My
Coffin of Oscar Disdain
by
Kristin Battestella
My
piss-ant attitude toward Oscar pundits this messy awards season did
not happen overnight. As I've mentioned on Blue Sky and in
several Video and Podcast appearances alongside my
previous Why I'm Disinterested in Awards Season op-ed; my
disdain for the Academy Awards began early. Here then are the
chronological nails in my coffin and why the head scratching, so
often erroneous Oscars are not worth such out of control, vicarious
obsession for everything but the films that are supposed to
mean the most to us.
The 1980s Elitism
As
a kid in the eighties I was aware of the Oscars purely as prestige.

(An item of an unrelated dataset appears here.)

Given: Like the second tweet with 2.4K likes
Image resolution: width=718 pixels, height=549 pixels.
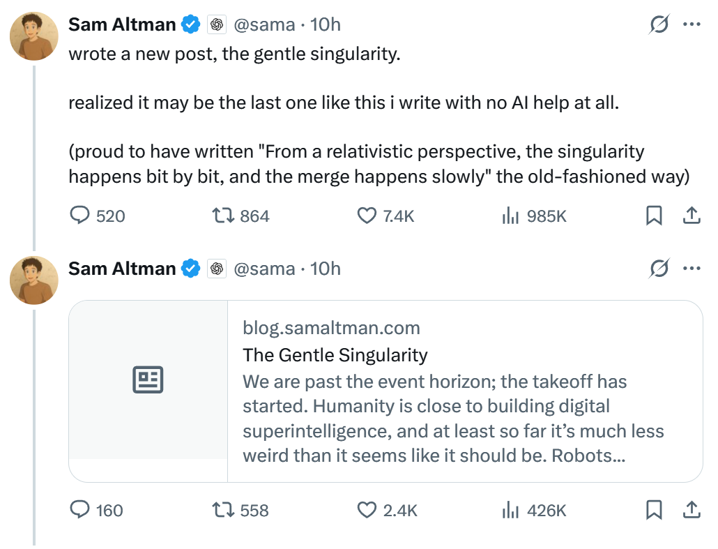Looking at the screenshot, I should tap(367, 511).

Awards were for art house, international, period piece epics and
serious films that I often didn't get to see. Oscar winning films
weren't for everyone, and that exclusivity remains largely true. Many
popular films and blockbusters or genre hits of the decade have
endured more than many of the obscure, out of touch eighties Best
Picture nominees. Maybe I didn't understand the details then, but the
Academy's unwelcoming, full of itself nature was already apparent.
The
Searchers receiving no nominations
When
we got our first VCR, I fell in love with what cinema should be upon
seeing The Searchers. In consulting
my ye olde film guides and Oscar books, however, I was
completely baffled that The Searchers not only didn't win any
of the big awards, but it wasn't even nominated for anything!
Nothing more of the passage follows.